GOAL OF THE EXERCISE:
Please copy out each line of the listing that contains the word "lova".

RECORD EXCERPTS:
☆ ☆ ☆ ☆ ☆
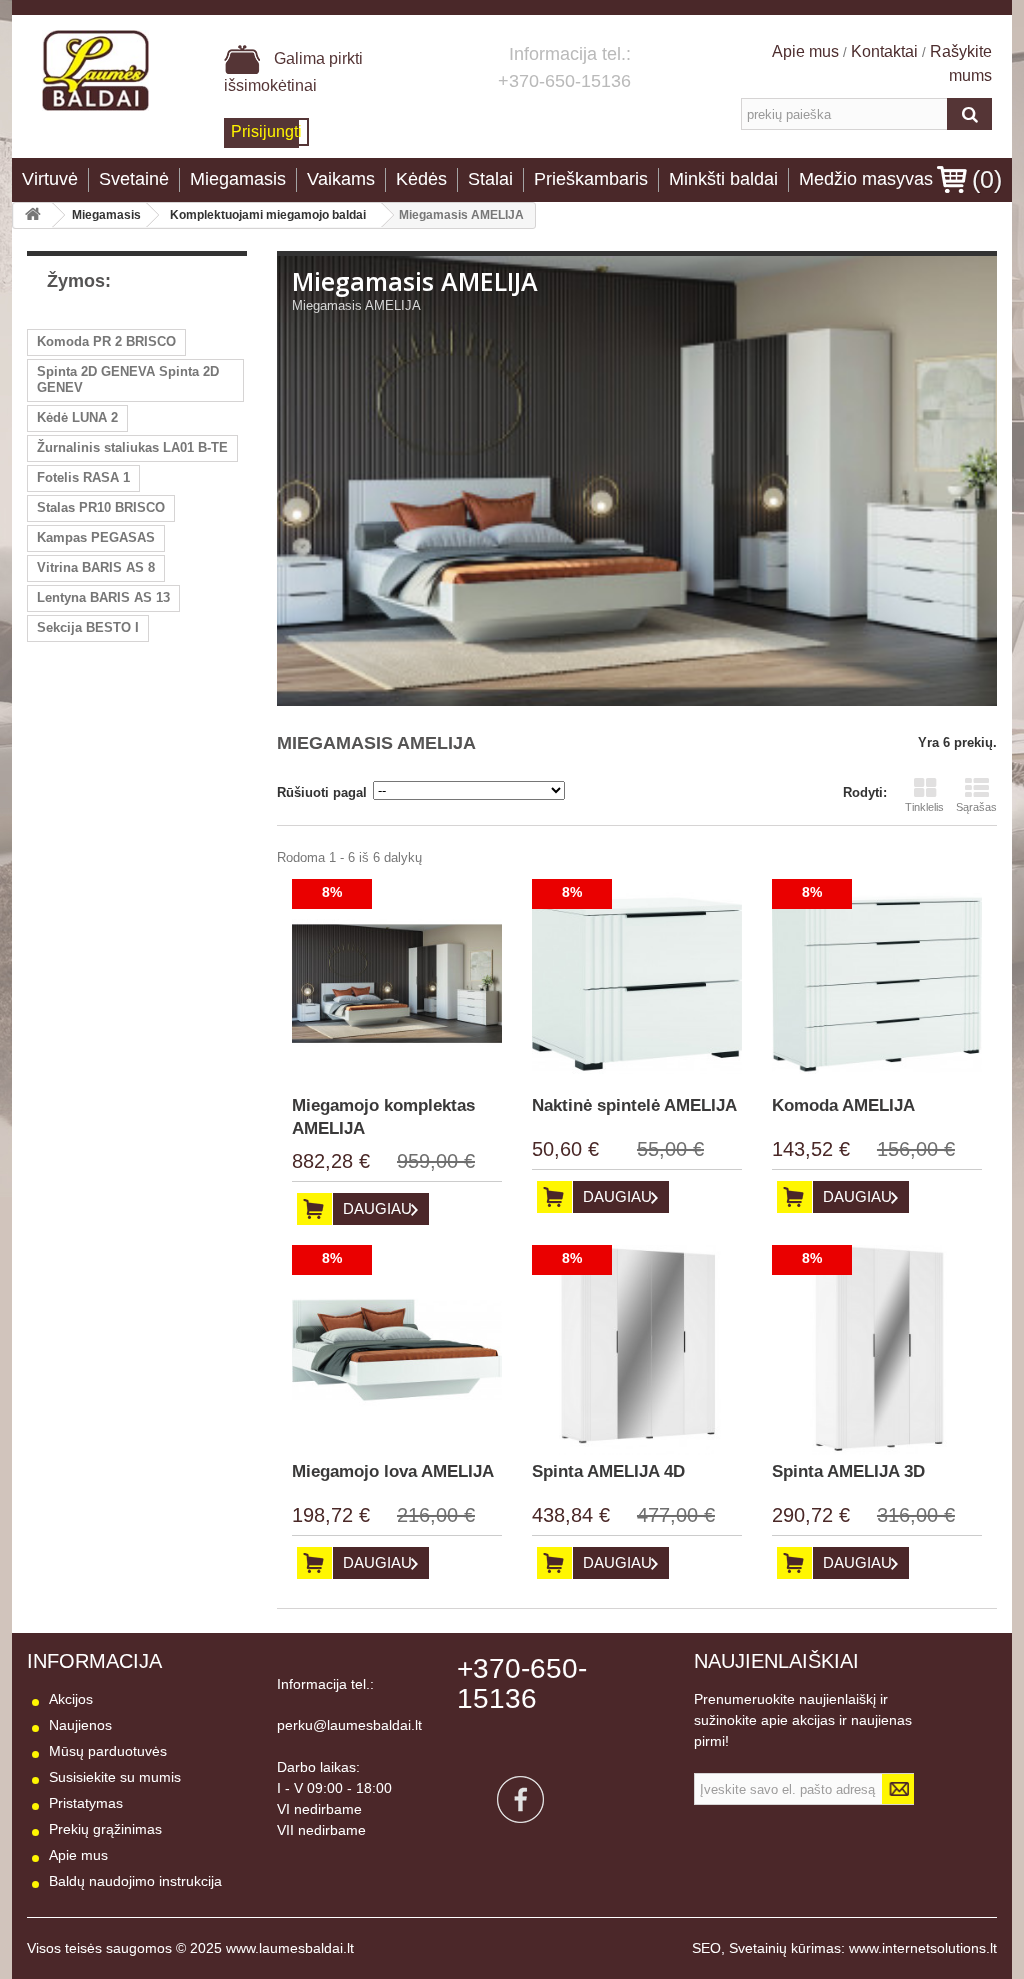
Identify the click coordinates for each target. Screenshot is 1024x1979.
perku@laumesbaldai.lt (349, 1725)
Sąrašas (976, 807)
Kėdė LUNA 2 (77, 417)
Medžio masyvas (866, 179)
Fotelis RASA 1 (83, 477)
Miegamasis (238, 179)
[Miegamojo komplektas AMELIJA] (397, 984)
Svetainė (134, 179)
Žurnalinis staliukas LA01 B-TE (132, 447)
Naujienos (80, 1725)
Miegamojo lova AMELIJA (393, 1471)
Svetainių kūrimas (785, 1948)
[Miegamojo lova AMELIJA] (397, 1350)
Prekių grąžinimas (105, 1829)
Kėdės (421, 179)
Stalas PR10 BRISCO (101, 507)
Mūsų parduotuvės (108, 1751)
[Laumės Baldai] (95, 70)
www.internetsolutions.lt (923, 1948)
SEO (706, 1948)
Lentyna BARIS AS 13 (103, 597)
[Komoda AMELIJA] (877, 984)
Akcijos (71, 1699)
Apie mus (807, 51)
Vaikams (341, 179)
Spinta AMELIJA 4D (608, 1471)
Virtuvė (50, 179)
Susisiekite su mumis (115, 1777)
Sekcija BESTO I (88, 627)
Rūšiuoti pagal (322, 792)
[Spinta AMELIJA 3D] (877, 1350)
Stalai (490, 179)
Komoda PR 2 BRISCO (106, 341)
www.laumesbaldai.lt (290, 1948)
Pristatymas (86, 1803)
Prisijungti (266, 131)
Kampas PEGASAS (96, 537)
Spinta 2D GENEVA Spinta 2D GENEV (128, 379)
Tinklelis (924, 807)
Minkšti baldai (723, 179)
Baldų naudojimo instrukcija (135, 1881)
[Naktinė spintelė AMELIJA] (637, 984)
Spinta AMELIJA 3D (848, 1471)
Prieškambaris (591, 179)
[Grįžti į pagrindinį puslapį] (33, 215)
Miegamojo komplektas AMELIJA (383, 1117)
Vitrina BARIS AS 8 (96, 567)
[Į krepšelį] (314, 1209)
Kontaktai (884, 51)
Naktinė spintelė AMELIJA (634, 1105)
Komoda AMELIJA (843, 1105)
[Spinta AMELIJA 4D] (637, 1350)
☆ ☆ ☆ ☆ ☆
REPLY:
Miegamojo lova AMELIJA (393, 1471)
[Miegamojo lova AMELIJA] (397, 1350)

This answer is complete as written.